Hace no tantos años, el período de Cuaresma que acabamos de iniciar, era un tiempo recomendado por la Iglesia para reflexionar sobre la vida y la muerte; algo que nunca viene mal. Al tratar sobre la muerte, los curas nos recordaban cada uno de los tres destinos del alma según la doctrina católica: Infierno, Cielo y Purgatorio. Y aun aceptando lo imposible que resulta imaginarse estos tres «lugares» o estados, nos explicaban que el Purgatorio era el destino de ineludible tránsito para la purificación, adonde irían las almas de quienes sin ser malísimos, tampoco habían sido santos de peana, y por eso no podían ir directos al Cielo. Es decir, para casi todos.
Esta ha sido la enseñanza de la Iglesia durante veinte siglos, y por eso -especialmente en los funerales- los sacerdotes no sólo rezaban e invitaban a rezar por los difuntos, sino que también nos alentaban a aplicar por esas almas que se encontraban en el Purgatorio, nuestros sacrificios y buenas obras, para facilitar así su paso al Cielo. Pero actualmente todo esta enseñanza se ha ido eludiendo y marginando (al igual que lo de reflexionar sobre la muerte), y acordarse hoy de las almas de los muertos, ha quedado reducido a las escuetas oraciones del funeral (si es que lo hay) y poco más. Lo que se traduce en que nos hemos olvidado de pedir por las almas de los difuntos: cualquier referencia del cura que actualmente se exceda de un simple panegírico del fallecido y que no signifique ensalzar sus innumerables bondades en vida, puede resultar incómoda a los familiares y amigos. ¡Cuánto más, si se duda de que el muerto haya ido al Cielo de cabeza y nos dicen que es necesario rezar por su alma!

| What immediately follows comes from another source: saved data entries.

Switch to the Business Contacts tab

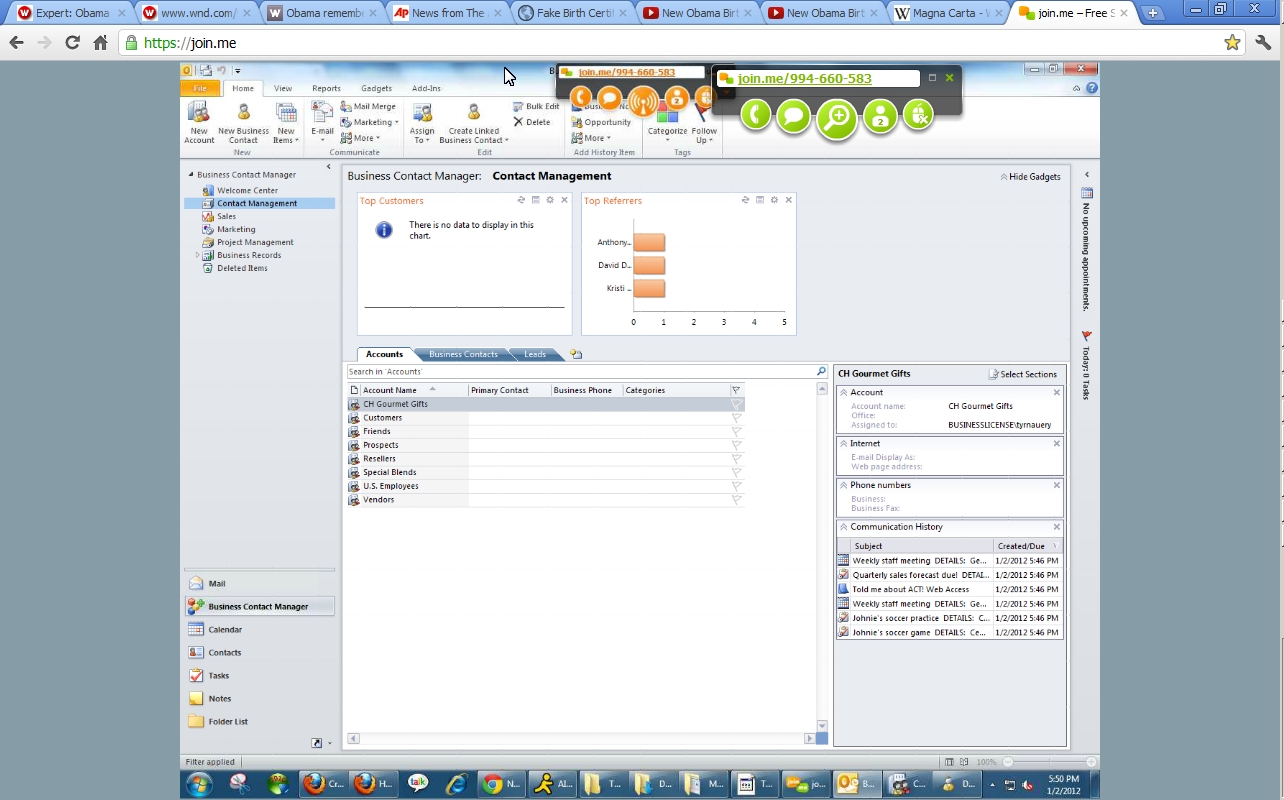[463, 354]
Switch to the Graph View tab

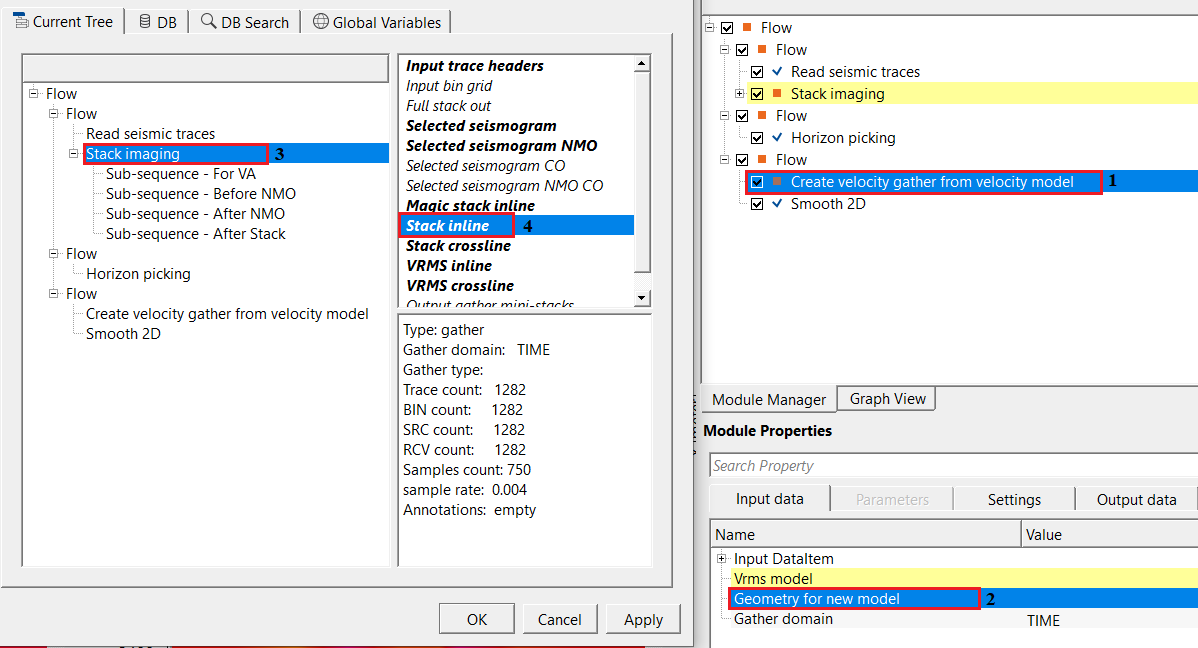tap(887, 399)
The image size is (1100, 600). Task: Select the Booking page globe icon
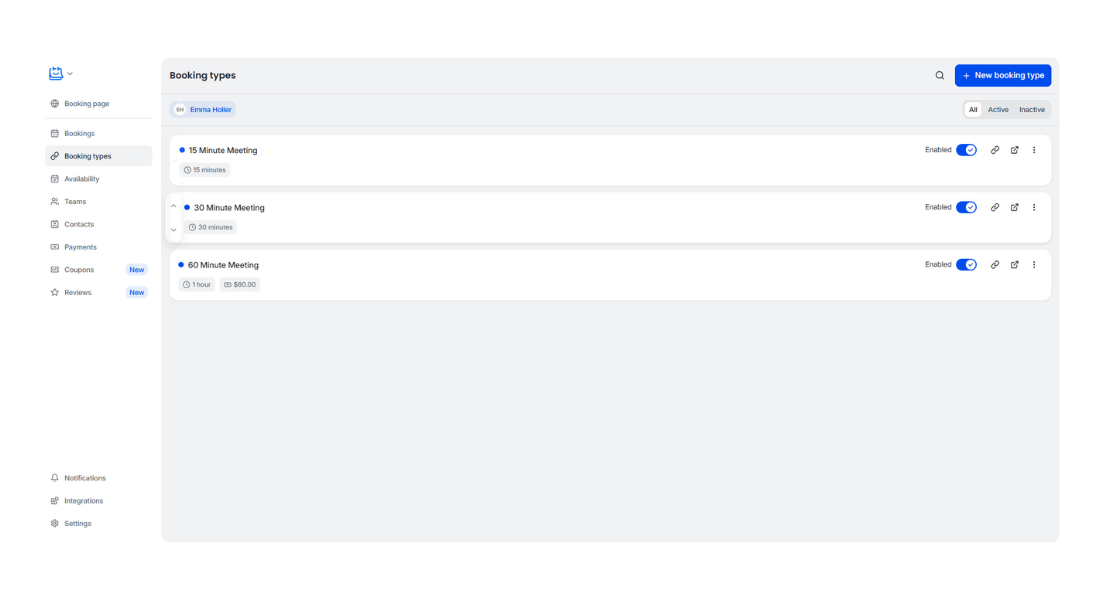pos(54,103)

Porque la idea incuestionable que hoy impera entre la inmensa mayoría de quienes se confiesan creyentes (siquiera al modo de las encuestas del CIS), es una especie de buenismo post mortem con trompetazo final de aprobado general cum laude, que suena tras cada fallecimiento y traslada automáticamente el alma del difunto hacia un palco celestial con vista al mar, atendido por recicladas azafatas (y azafatos) de Fórmula 1. Se haya sido en vida bueno buenísimo o malo malísimo, todos quedan libres de culpa tras la muerte. Todos santos. Todos al Cielo. ¿Pasar por el Purgatorio para purgar por nuestra responsabilidad de todo lo malo que hayamos hecho? ¡Eso pá los pringaos! ¡Azafataaaa… otro cubata!

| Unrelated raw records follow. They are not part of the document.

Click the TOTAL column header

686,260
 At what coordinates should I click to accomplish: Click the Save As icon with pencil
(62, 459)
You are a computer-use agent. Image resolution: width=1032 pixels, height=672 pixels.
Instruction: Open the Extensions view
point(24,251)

Lo curioso es que este idílico buenismo post mortem no sólo afecta a los anteriores creyentes, sino que también se extiende a los otros creyentes: a quienes abiertamente niegan la trascendencia y rechazan la vida del alma, creyendo que tras la muerte está tó el pescao vendío. Y es ya habitual, que cuando por alguna circunstancia éstos evocan a sus seres queridos, pese a no creer en nada (o a creer en nada), echen mano del consabido «Esté donde esté» o frasecita similar, anhelando que esos -sus- difuntos se encontrarán en algún sitio mejor que pudriéndose en una fosa o reducidos a un puñado de cenizas. En este caso, un incoherente pero muy humano y comprensible buenismo.